La municipalité d'Oloron, s'est intéressée à nous, nous offrant les "hardes " noires et rouges qui nous servent toujours de cache-misère et de costume de scène. C'est nous qui les avons voulues ainsi.
Entre les années 1970 et 1975, nous avons fait à cinq reprises des apparitions sur les chaînes nationales de la télévision, invités par Jacques Chancel et Armand Jammot.
Une invitation de voyage aux États Unis dut même être refusée ; les paysans du groupe ne voulant en aucun cas s'éloigner de leurs bases. Le scrutin à bulletins secrets qui confirma le "non" fut sûrement très influencé par les épouses des chanteurs qui elles, n'étaient pas invitées.
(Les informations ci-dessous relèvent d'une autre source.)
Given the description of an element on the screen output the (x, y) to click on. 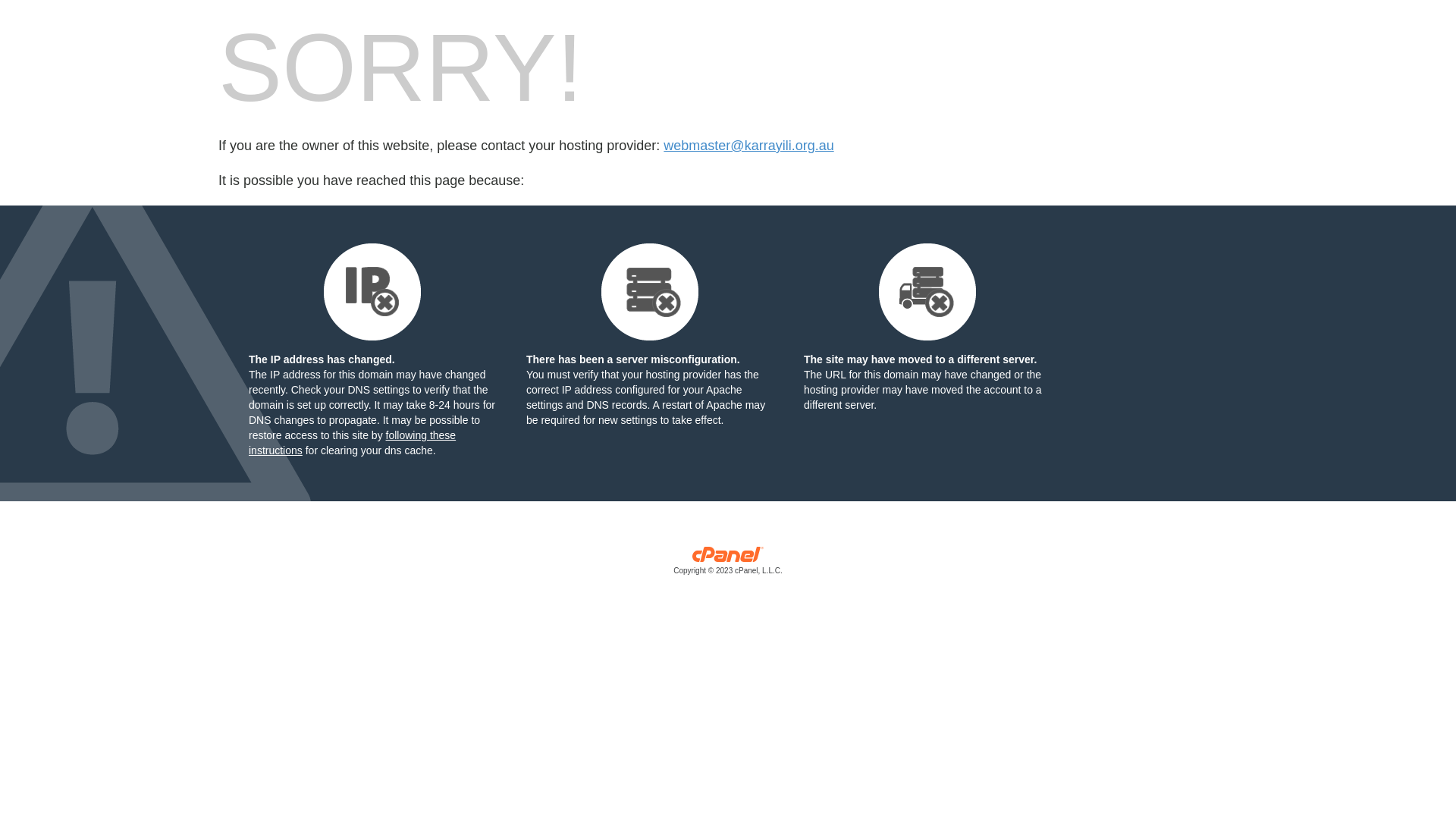
following these instructions Element type: text (351, 442)
webmaster@karrayili.org.au Element type: text (748, 145)
Given the description of an element on the screen output the (x, y) to click on. 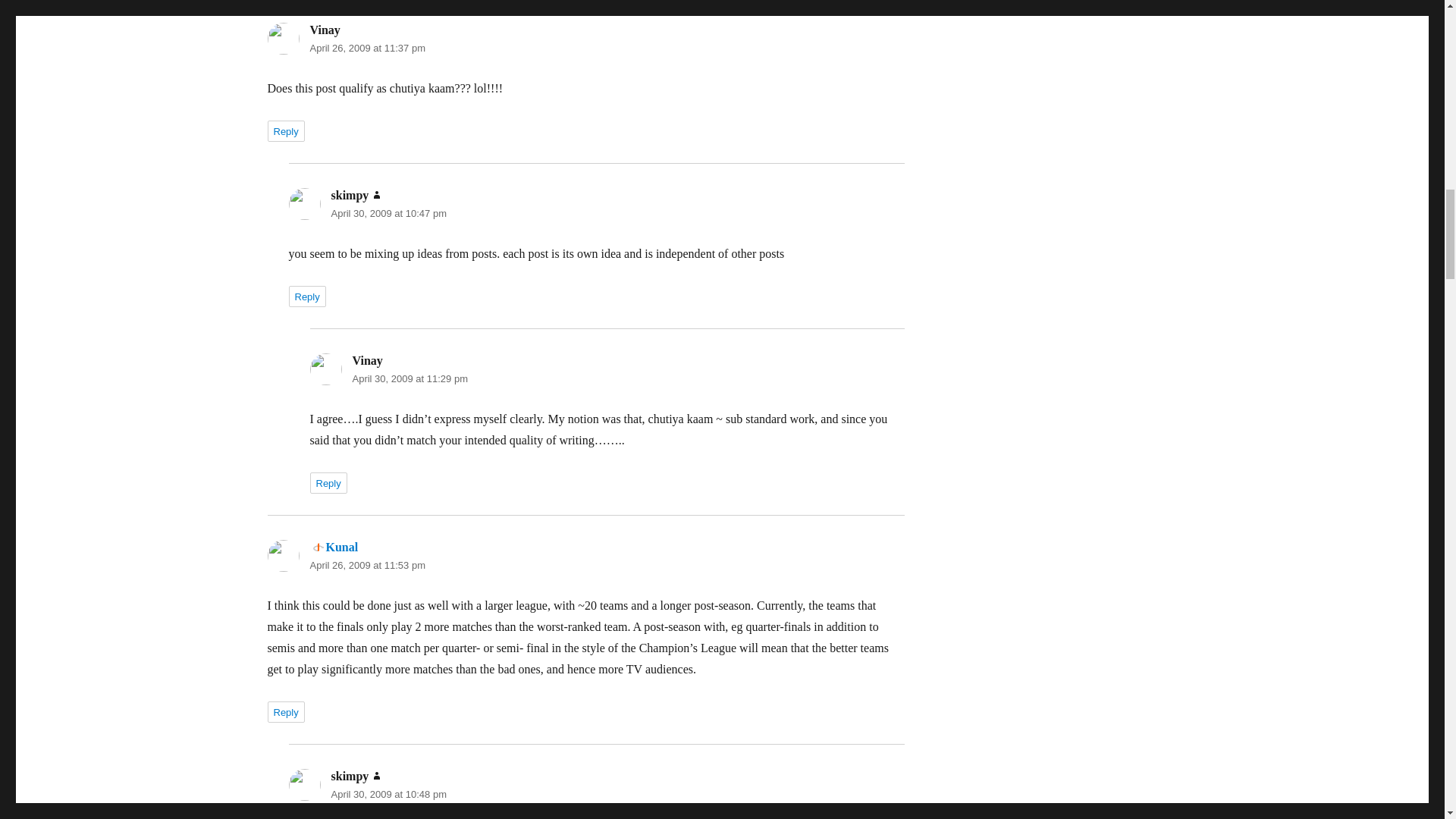
April 30, 2009 at 10:47 pm (388, 213)
April 26, 2009 at 11:53 pm (366, 564)
Reply (285, 711)
Reply (327, 482)
Reply (306, 296)
Kunal (333, 546)
April 26, 2009 at 11:37 pm (366, 48)
April 30, 2009 at 11:29 pm (409, 378)
Reply (285, 130)
April 30, 2009 at 10:48 pm (388, 794)
Given the description of an element on the screen output the (x, y) to click on. 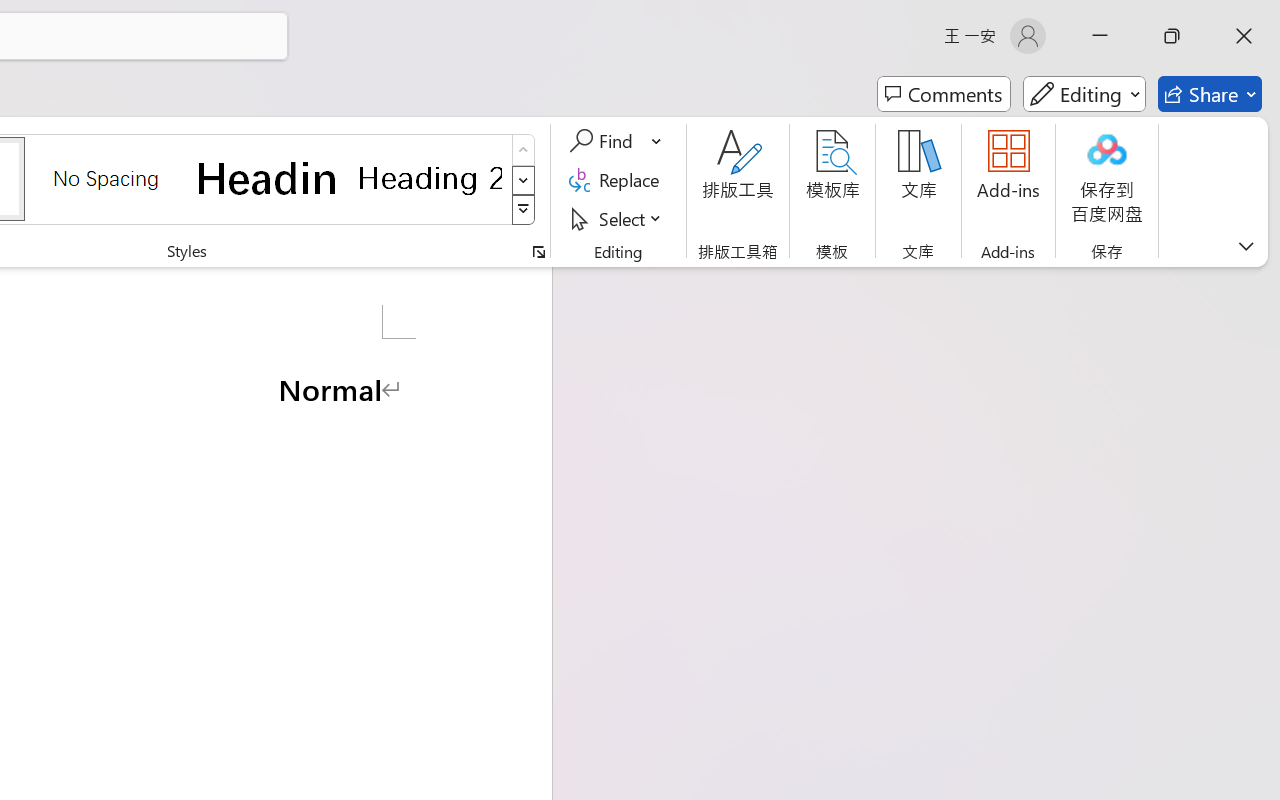
Replace... (617, 179)
Row up (523, 150)
Heading 1 (267, 178)
Heading 2 (429, 178)
Given the description of an element on the screen output the (x, y) to click on. 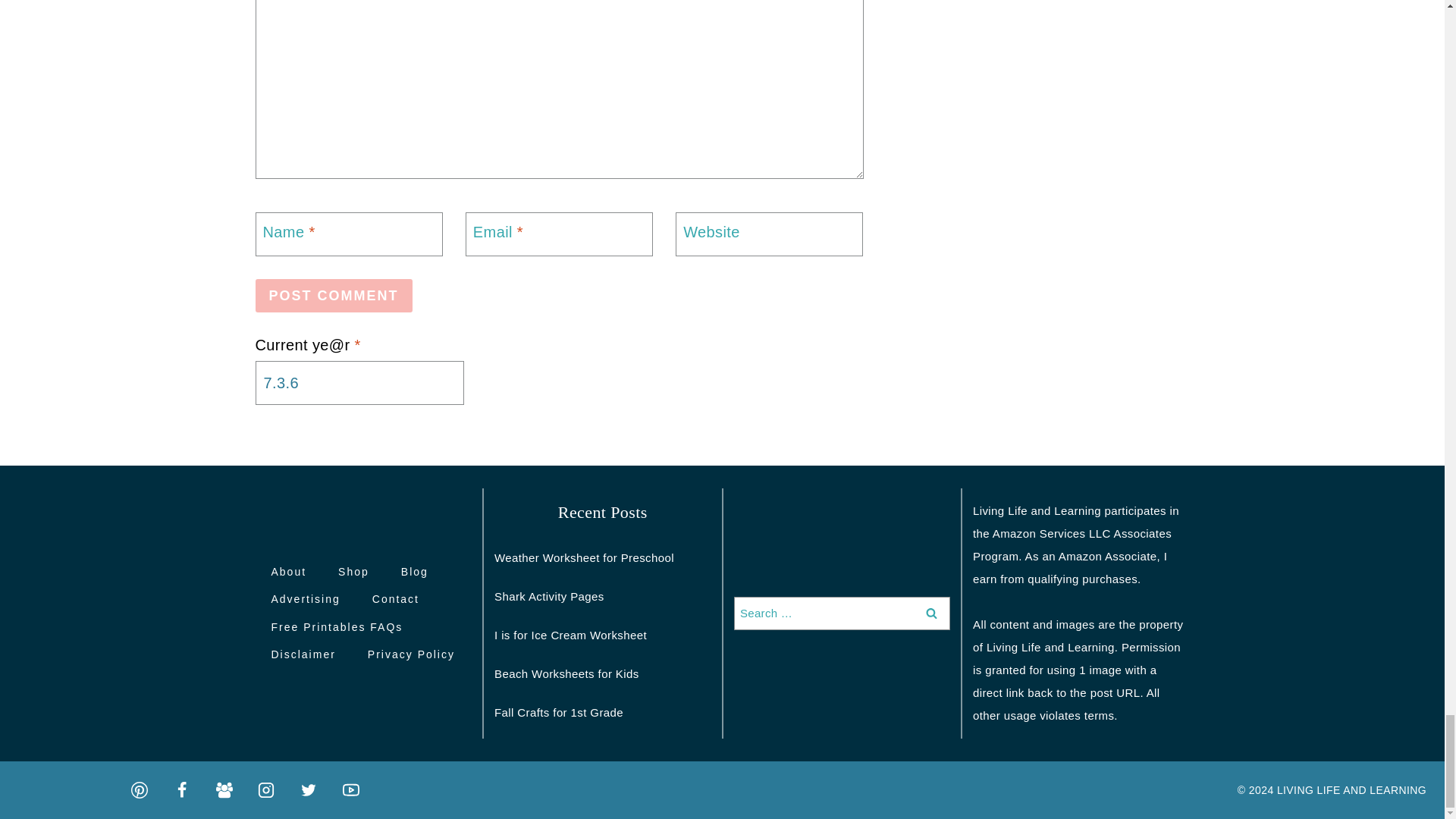
Post Comment (333, 295)
Search (931, 613)
7.3.6 (358, 382)
Search (931, 613)
Given the description of an element on the screen output the (x, y) to click on. 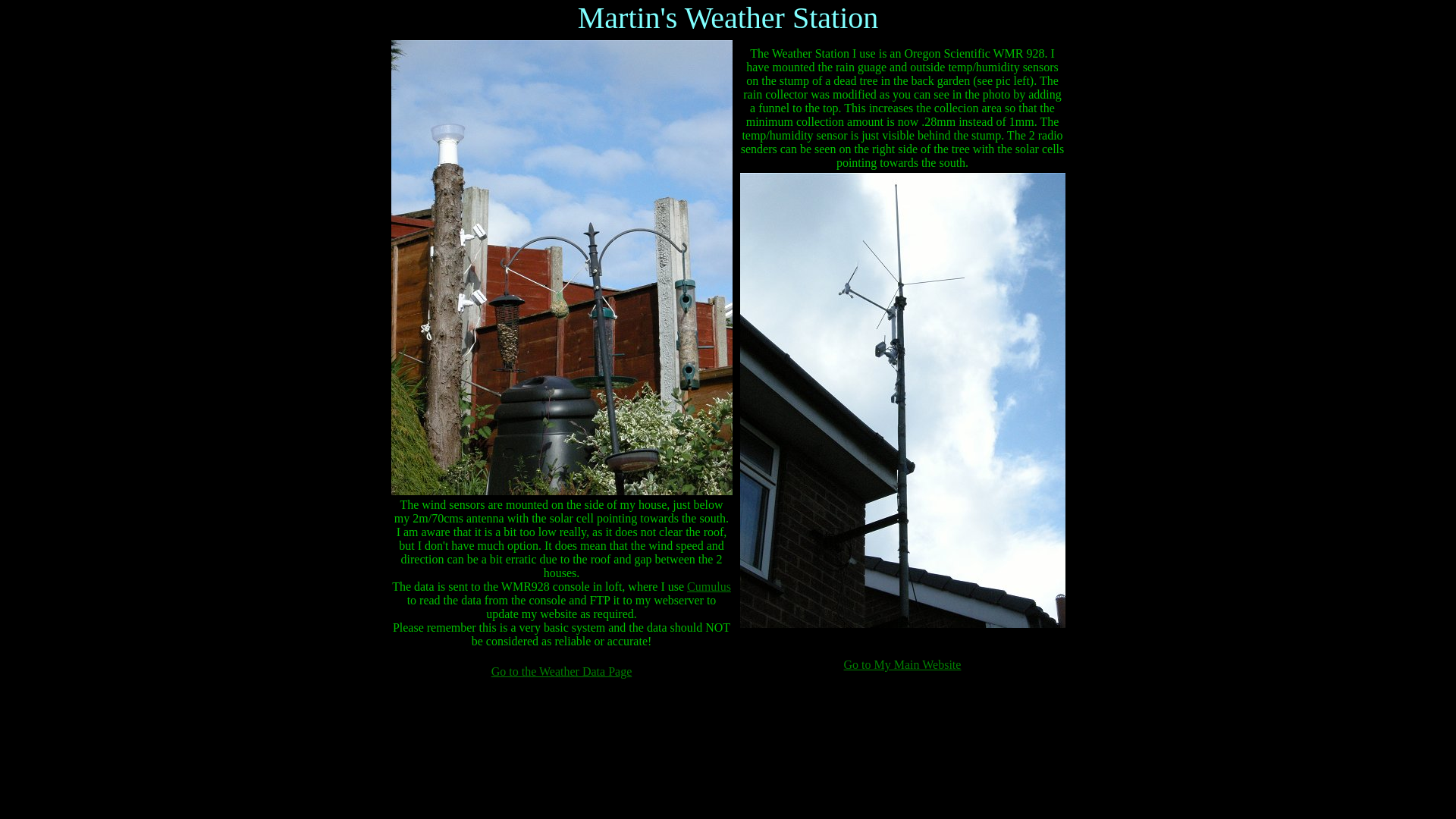
Cumulus (708, 585)
Go to the Weather Data Page (561, 671)
Go to My Main Website (902, 664)
Given the description of an element on the screen output the (x, y) to click on. 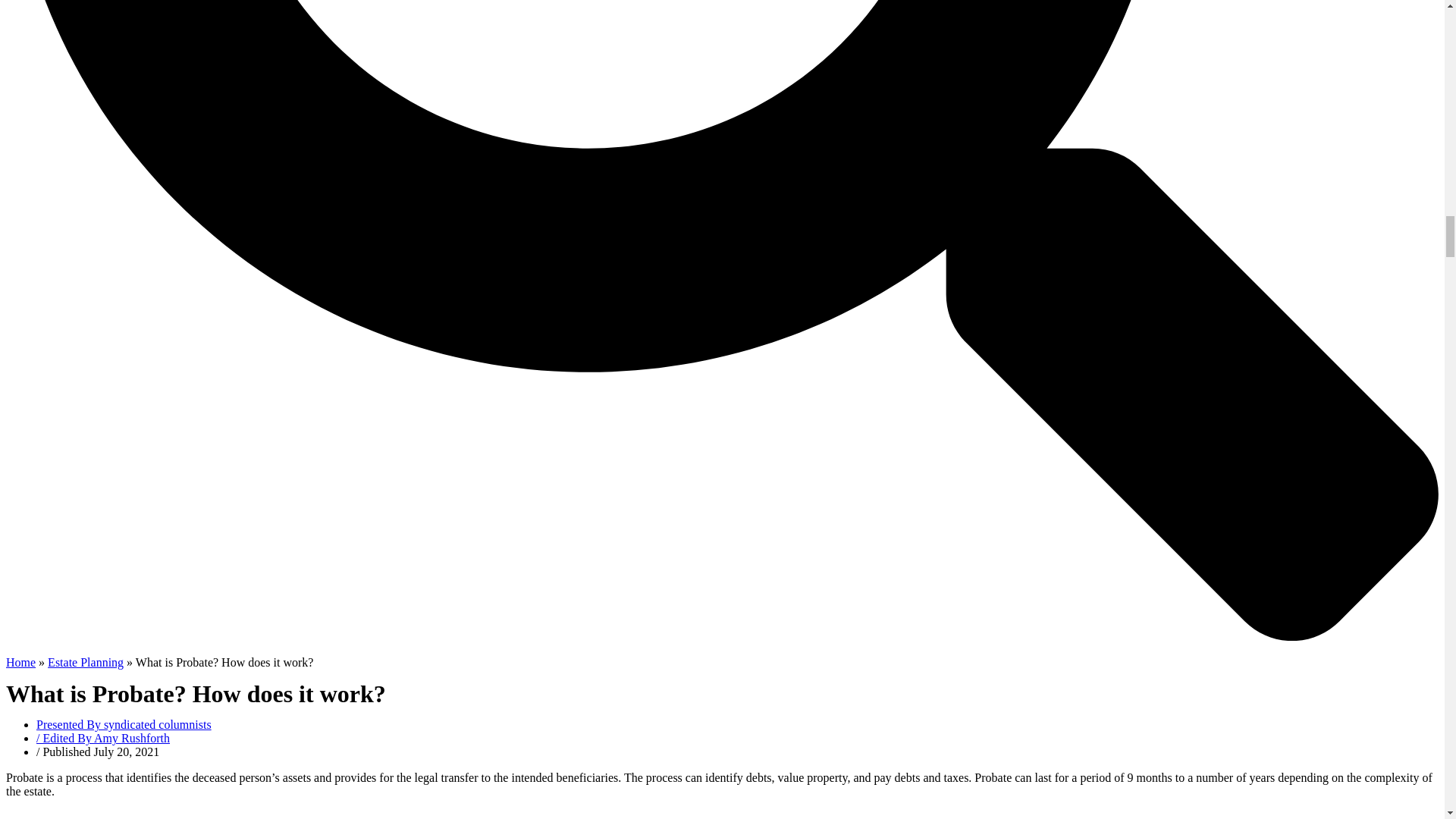
Home (19, 662)
Presented By syndicated columnists (123, 724)
Estate Planning (85, 662)
Given the description of an element on the screen output the (x, y) to click on. 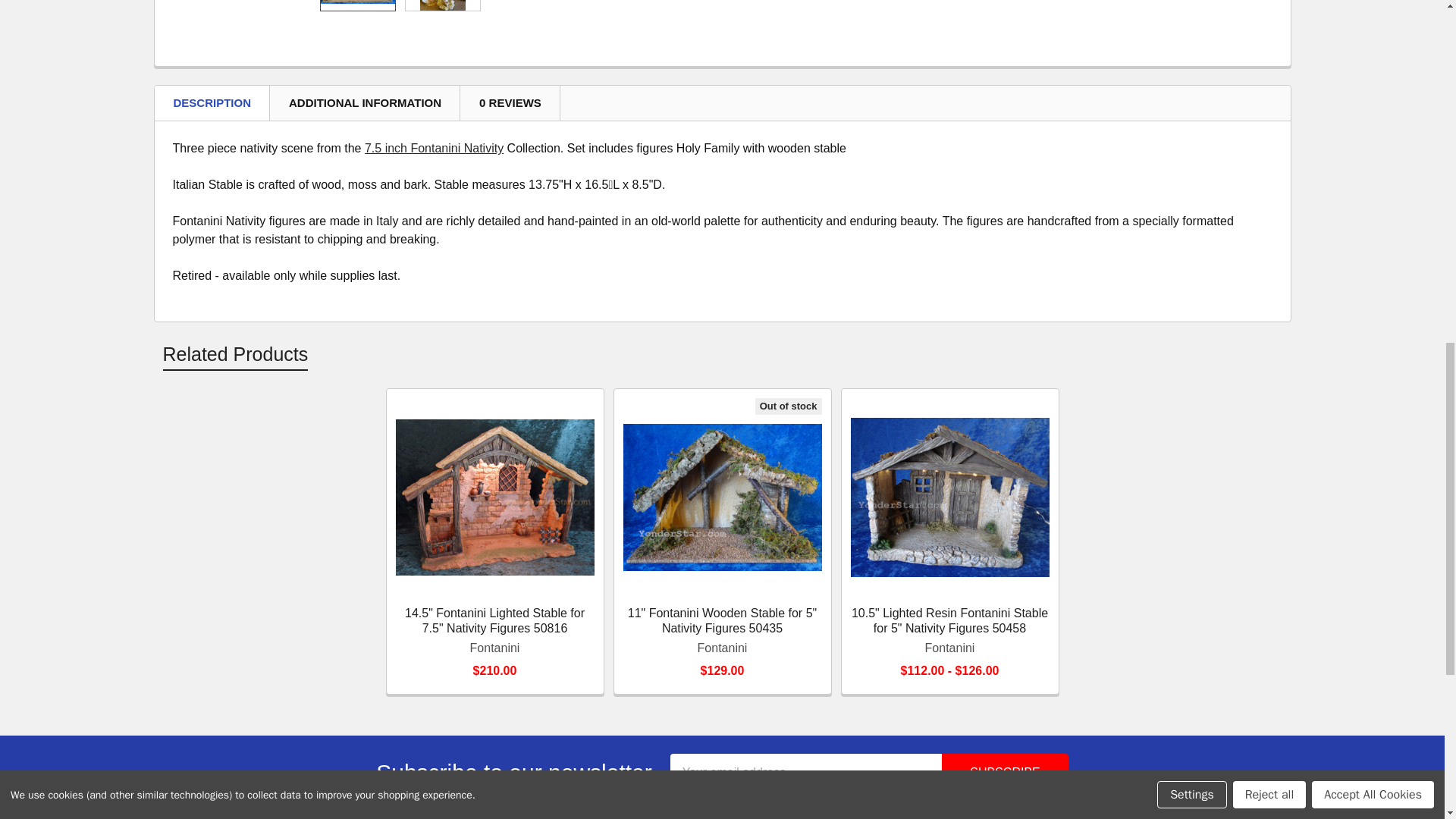
Subscribe (1004, 772)
Fontanini nativity stable lighted (949, 497)
Fontanini nativity stable lighted (495, 497)
Fontanini nativity scene (357, 2)
large Fontanini nativity set (443, 5)
Fontanini nativity stable (722, 497)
Notre répertoire a évolué dans le temps. Bien sûr, nous chantons toujours les classiques béarnais, que nous alternons avec des chants français par respect du public, en puisant dans le magnifique répertoire montagnard d'Alfred Roland.
Nous animons aussi toutes sortes d'offices religieux. Puisque chanter c'est prier au pluriel, nous espérons bien que le purgatoire de notre public est tout de même assez agréable, car dès que nous entonnons, nous autres sommes au paradis.
Il est bien loin, le soir de notre première sortie, le temps a passé. Les anciens s'en sont allés, des jeunes sont venus. Notre façon favorite de chanter est restée toujours la même, en plein air, sous les étoiles et à capela.
Des créations récentes sont venues enrichir notre programme mais toujours c'est la forêt éternelle dont notre village porte si bien le nom, Le Faget «eth Hayet » qui garde nos faveurs.
Nous chantons aussi, la fierté des pics Pyrénéens, le bleu des lacs, les yeux des filles, la vie pastorale, les couleurs de l'arc-en-ciel, le ruisseau qui chante faisant semailles de paix et d'amour, la maison de Thérèse et bien d'autres encore.
Tout cela comme il se doit, dit et chanté en pur béarnais campagnard.
Car sûrement aujourd'hui plus que jamais, le Faget a besoin de chansons.